La estrategia del narco para mantener su impunidad y privilegios ha sido siempre el uso de políticos que, en cargos de poder, culpan, debilitan y restan legitimidad a las autoridades que enfrentan a estos criminales.
Esa fue una práctica común del Cártel de Medellín. En sus primeros discursos al incursionar en política el narcotraficante colombiano Pablo Escobar acusaba a las autoridades de ineficientes, corruptas y ligadas al crimen organizado. Contaba ya con el respaldo de una gran parte de la población que no había sido atendida por el clientelismo político que dotaba a los más marginados de vivienda, trabajo y servicios; también de medios de comunicación que habían sido excluidos del presupuesto público y de políticos de oficio que habían recibido dinero del narco para financiar sus campañas y llegar a puestos de elección.
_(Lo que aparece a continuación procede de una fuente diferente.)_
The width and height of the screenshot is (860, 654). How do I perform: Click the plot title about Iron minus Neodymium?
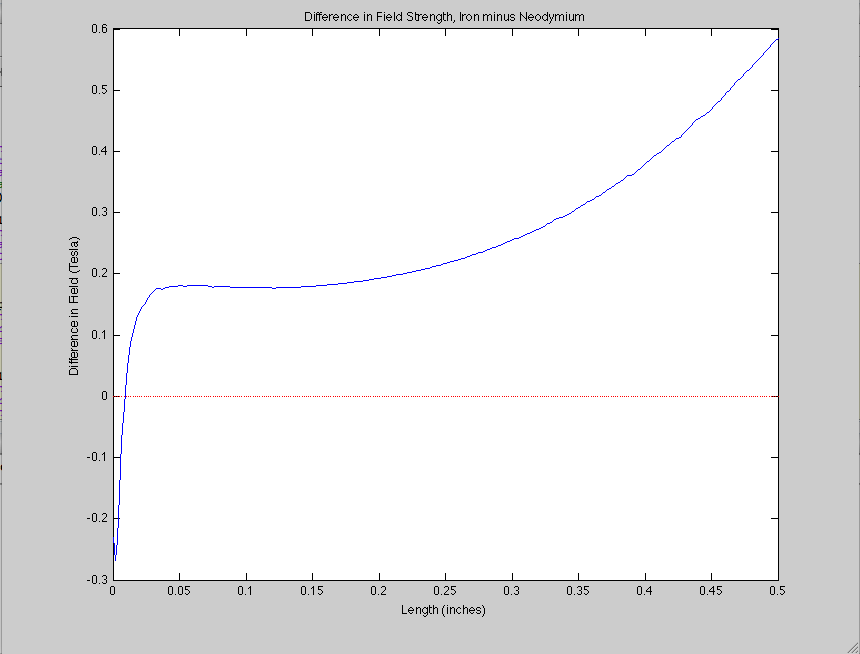(443, 17)
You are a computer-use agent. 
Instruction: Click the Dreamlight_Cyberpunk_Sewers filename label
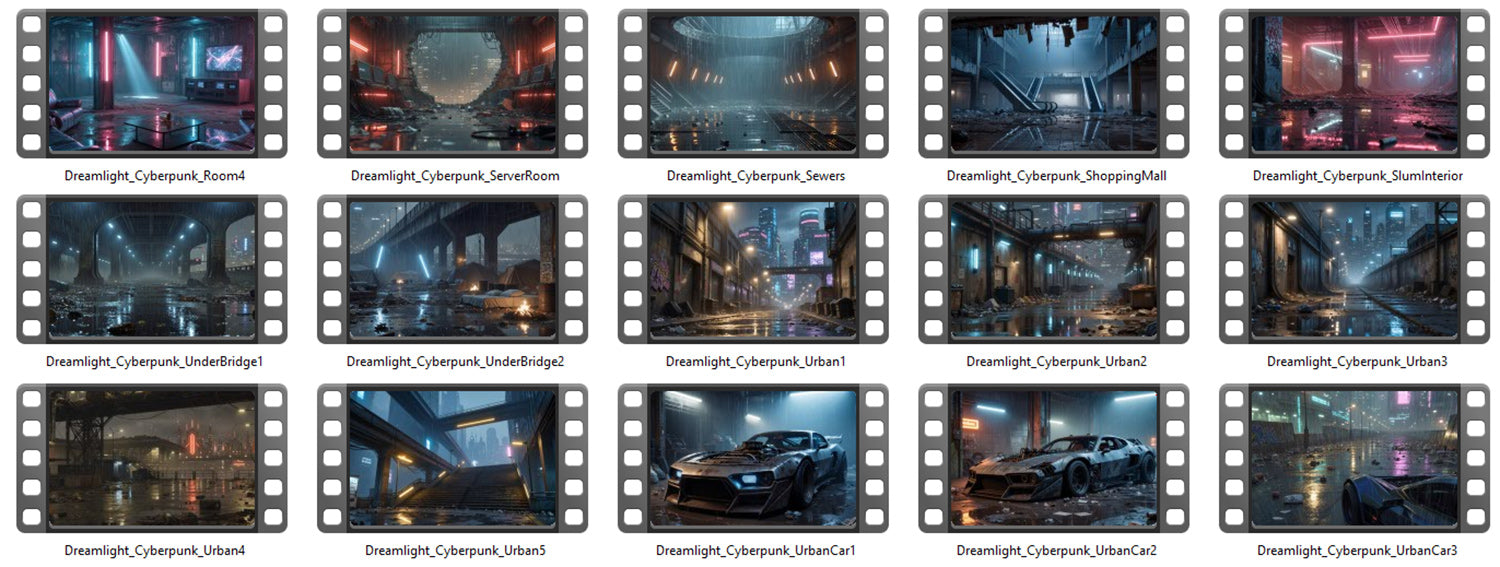(x=755, y=176)
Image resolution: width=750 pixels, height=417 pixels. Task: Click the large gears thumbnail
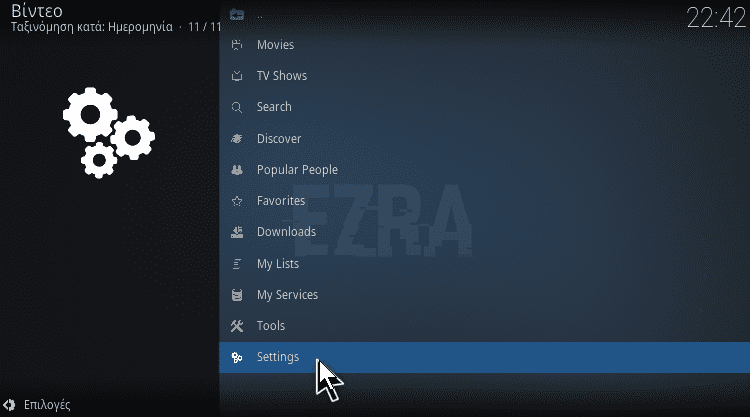109,132
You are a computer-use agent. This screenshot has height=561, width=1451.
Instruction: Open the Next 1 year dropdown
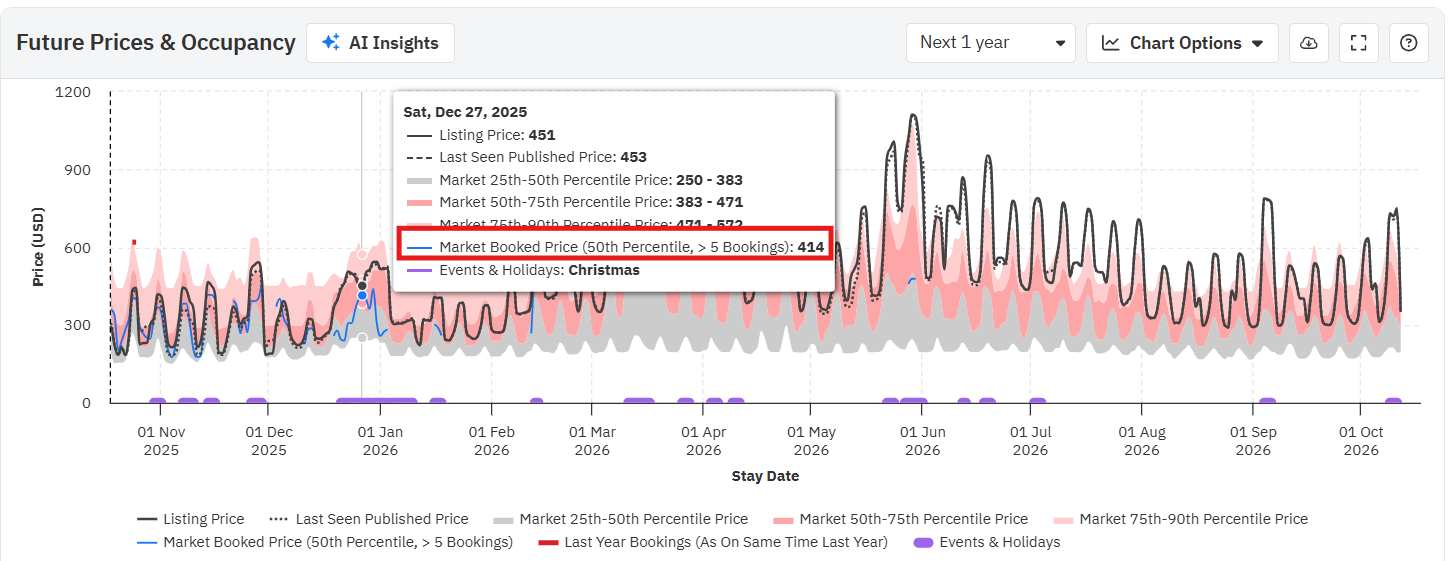coord(990,43)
El objetivo de Escobar era incidir directamente en la política de Colombia para evitar estrategias o leyes, como la de extradición a Estados Unidos. Empezó por señalar como culpables a las autoridades en lugar de condenar a los grupos criminales que después arreciarían la guerra contra el Estado (debilitado ya ante la sociedad) cometiendo los crímenes más atroces para imponerse sembrando el terror con desapariciones y cuerpos mutilados que tenían como efecto hacer que la misma población se sintiera completamente desprotegida y a merced del narco.
La historia es clara. Los pactos de políticos y sus voceros con criminales terminan por ponerlos al servicio del narco para debilitar a las autoridades, fortalecer a los delincuentes, convertir a los ciudadanos en rehenes y controlar bajo el terror a gobiernos y en general, a toda la sociedad.